Curiously, when Sephiroth uses his special attacks in this battle, he addressed Zack as a “traitor.” This is an odd choice of word, given that in FFVII, we learn that his big beef with Zack, Nibelheim… frankly everybody… is the fact that they’re humans. It’s not like Zack, say, “became a human later on” or something. Nitpicking, I know.
Sephiroth knocks Zack back into the original room with the monster-filled pods, and then turns his back to go fetch Jenova, even though, for all he knows, Zack is still alive back there. Sure enough, someone comes up behind him, but it’s not Zack like you might expect, but Cloud, who collects the Buster Sword and runs Sephiroth through. Which is kind of impressive, because that is not a stabbing sword! Sephiroth just sort of turns around after Cloud removes the blade, as though he didn’t have a giant Buster Sword-shaped hole in his chest, but finally collapses after an exaggerated pause. Cloud then also turns his back on Sephiroth, without checking to make sure he’s dead.

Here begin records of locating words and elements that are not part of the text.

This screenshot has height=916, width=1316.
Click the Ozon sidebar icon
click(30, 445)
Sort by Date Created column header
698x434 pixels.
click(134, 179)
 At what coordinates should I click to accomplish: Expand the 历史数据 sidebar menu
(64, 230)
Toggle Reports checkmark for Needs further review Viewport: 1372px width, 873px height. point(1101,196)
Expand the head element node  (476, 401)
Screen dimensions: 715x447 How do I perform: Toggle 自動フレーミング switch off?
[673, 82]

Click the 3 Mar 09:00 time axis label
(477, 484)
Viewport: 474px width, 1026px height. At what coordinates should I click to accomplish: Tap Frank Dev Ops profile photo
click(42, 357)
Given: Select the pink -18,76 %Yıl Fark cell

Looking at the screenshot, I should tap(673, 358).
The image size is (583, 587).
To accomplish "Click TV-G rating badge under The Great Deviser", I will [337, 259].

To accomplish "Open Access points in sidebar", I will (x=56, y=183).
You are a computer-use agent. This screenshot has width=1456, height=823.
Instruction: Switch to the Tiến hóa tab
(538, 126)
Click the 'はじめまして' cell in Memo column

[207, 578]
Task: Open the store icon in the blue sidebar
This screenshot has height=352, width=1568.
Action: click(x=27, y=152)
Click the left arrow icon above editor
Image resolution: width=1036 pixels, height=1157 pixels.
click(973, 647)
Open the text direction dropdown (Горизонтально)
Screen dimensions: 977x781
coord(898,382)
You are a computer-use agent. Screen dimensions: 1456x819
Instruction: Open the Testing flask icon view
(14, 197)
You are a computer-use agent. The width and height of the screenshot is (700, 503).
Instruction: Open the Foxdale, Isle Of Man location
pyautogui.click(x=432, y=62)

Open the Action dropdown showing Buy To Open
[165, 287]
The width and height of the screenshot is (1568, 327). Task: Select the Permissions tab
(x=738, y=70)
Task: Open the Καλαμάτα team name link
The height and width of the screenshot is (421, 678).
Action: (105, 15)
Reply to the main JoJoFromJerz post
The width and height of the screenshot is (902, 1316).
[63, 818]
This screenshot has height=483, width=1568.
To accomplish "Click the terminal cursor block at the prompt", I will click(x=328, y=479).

Or as I put in my notes: “Crisis Core: Where everyone is stupid.” Naturally, Sephiroth arrives in the next room carrying Jenova’s head, a rather garish decision but I suppose one that makes a certain degree of twisted sense, given that he probably can’t carry her whole body in his condition.
Zack, too injured to stand, urges Cloud to finish Sephiroth, and Cloud launches into one of his signature Bravers, his first Limit Break, only for Sephiroth to impale him. But somehow, Cloud finds the strength to turn this around and life Sephiroth up himself, even though the sword is in his chest. Sephiroth apparently goes along with this (even though you’d think getting down would be as simple as letting go of the sword), and Cloud tosses him off a ledge, where I’m sure he’s dead and will never hurt anyone ever again, just like Genesis.
Cloud manages to limp back to the other room, where both he and Zack collapse.